While preserving /home seems like the easiest solution up front, my worry is that preserving my /home will “carry over” a lot of “garbage” dot-files, etc. from MX Linux which in the best case isn’t needed/used by fedora and in the worst case can interfere with the fedora/gnome configuration?
I tend to keep all my application configs when I re-install/upgrade. A lot of these are dotfiles in ~/, but now a lot are also moving to ~/.config/. I tend not to keep the gnome settings around if it’s a major gnome version update since they’re not all backwards compatible.
That might be the best idea. I guess I’ll have to take a thorough look at all my dotfiles and determine what to save. This is the first time i hop distro so I haven’t done this exercise yet.
If I do chose to preserve the complete /home partition, do you know if there’s a tool to cleanup dotfiles that is no longer needed e.g. because the app is not installed on the fedora?

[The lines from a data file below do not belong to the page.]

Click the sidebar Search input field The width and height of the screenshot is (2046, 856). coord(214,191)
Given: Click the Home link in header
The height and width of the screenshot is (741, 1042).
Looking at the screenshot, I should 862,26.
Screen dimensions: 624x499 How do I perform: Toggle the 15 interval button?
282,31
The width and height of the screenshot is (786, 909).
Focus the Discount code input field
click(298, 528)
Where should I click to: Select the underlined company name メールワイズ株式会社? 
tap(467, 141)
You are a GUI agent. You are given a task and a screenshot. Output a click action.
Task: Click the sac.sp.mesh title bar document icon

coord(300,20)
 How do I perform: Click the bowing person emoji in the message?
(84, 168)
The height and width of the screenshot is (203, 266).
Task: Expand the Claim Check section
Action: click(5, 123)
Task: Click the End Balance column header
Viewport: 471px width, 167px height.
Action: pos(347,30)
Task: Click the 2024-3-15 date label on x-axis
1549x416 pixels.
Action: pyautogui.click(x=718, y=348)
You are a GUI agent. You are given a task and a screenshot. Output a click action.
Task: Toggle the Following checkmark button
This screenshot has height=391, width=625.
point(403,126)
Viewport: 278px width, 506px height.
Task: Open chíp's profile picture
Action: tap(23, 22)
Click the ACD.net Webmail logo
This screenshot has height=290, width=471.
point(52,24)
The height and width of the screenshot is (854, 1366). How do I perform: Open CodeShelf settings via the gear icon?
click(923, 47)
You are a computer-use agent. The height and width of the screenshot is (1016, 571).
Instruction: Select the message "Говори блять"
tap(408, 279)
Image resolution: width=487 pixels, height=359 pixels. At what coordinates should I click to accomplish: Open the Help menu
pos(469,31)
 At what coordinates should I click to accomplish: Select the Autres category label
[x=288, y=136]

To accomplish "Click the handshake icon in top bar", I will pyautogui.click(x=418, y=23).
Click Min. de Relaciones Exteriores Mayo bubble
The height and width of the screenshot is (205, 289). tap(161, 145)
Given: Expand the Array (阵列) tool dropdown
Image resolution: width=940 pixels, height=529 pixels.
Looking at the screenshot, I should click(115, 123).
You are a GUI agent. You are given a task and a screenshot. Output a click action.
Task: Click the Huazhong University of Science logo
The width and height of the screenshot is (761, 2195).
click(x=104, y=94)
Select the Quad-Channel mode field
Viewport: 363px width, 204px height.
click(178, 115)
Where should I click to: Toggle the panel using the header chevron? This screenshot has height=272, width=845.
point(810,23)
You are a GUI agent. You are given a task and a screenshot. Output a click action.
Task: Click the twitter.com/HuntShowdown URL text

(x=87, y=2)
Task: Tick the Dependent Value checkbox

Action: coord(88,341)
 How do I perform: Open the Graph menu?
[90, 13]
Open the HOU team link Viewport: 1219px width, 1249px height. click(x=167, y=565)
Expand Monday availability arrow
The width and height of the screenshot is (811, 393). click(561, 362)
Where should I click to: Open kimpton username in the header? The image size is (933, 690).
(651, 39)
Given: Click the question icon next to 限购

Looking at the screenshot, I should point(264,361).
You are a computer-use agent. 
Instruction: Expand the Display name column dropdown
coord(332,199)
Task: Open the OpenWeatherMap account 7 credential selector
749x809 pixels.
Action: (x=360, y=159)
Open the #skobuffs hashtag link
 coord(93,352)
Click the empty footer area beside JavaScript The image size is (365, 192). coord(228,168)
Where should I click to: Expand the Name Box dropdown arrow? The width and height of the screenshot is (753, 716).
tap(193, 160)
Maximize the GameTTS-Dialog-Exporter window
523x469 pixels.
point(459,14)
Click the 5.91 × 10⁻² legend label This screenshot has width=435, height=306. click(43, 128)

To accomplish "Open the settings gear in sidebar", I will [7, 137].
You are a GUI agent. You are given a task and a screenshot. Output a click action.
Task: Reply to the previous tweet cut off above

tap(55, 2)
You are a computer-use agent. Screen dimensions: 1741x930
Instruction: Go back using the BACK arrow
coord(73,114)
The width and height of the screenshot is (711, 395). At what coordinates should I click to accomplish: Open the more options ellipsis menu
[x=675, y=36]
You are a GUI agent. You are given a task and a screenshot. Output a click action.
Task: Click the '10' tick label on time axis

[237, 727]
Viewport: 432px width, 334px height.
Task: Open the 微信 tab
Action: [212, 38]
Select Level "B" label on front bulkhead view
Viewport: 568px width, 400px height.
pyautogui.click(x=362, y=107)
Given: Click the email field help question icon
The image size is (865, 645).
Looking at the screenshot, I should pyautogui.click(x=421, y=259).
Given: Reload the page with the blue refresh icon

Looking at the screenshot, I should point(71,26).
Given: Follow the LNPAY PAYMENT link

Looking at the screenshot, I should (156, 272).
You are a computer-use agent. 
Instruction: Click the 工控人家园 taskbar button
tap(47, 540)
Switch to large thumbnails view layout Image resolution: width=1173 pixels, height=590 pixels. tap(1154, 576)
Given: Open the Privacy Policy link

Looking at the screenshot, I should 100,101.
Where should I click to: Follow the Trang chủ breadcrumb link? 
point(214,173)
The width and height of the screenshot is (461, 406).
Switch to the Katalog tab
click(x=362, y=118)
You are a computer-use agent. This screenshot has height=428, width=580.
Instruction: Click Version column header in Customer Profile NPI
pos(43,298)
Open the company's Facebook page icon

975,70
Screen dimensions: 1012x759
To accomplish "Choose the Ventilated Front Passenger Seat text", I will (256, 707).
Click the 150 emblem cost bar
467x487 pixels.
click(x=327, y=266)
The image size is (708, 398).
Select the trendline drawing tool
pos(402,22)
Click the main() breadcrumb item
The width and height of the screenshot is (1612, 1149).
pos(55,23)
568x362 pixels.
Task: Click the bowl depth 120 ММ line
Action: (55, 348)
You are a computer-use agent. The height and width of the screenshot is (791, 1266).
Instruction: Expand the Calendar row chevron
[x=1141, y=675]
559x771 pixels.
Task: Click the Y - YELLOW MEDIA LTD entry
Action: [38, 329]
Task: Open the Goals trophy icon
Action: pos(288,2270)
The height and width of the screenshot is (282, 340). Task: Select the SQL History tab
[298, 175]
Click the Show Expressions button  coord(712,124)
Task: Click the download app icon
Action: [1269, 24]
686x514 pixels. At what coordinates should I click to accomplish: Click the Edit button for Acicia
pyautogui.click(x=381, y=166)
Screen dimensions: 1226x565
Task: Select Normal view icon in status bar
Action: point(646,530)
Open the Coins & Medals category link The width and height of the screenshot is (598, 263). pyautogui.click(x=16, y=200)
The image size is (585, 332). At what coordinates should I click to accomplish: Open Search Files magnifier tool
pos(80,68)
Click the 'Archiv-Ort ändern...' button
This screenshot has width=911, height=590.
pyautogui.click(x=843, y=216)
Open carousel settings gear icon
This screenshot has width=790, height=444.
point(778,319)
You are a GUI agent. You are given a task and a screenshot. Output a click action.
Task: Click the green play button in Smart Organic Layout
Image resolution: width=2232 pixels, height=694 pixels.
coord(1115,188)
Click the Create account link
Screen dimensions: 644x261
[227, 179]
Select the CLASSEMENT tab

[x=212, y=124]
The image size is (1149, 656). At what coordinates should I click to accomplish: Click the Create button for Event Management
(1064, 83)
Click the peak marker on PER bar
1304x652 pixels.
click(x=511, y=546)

I’m afraid I’m not aware of a tool that does this. There are just too many apps out there for any single tool to keep track of. It has to be done manually.
Of course, the other way to look at this is to backup what you want to save, including dot files and directories, then do a fresh install. If you have the storage space you could even make a BTRFS partition and subvolume to back up what you want/need then install fresh and new copying backuped data into new home. I’ve done it successfully, usually with the need to relabel files for selinux after so my new user could claim ownership.
I do have backups and I have actually been considering to create another partition for user files/directories like docs and pics and then symlink those back to home. I think this will make it much easier to re-install or change distro in the future.
I’m not sure I’m ready to jump on the btrfs wagon yet, I’m still in the process of getting used to openzfs (on a server).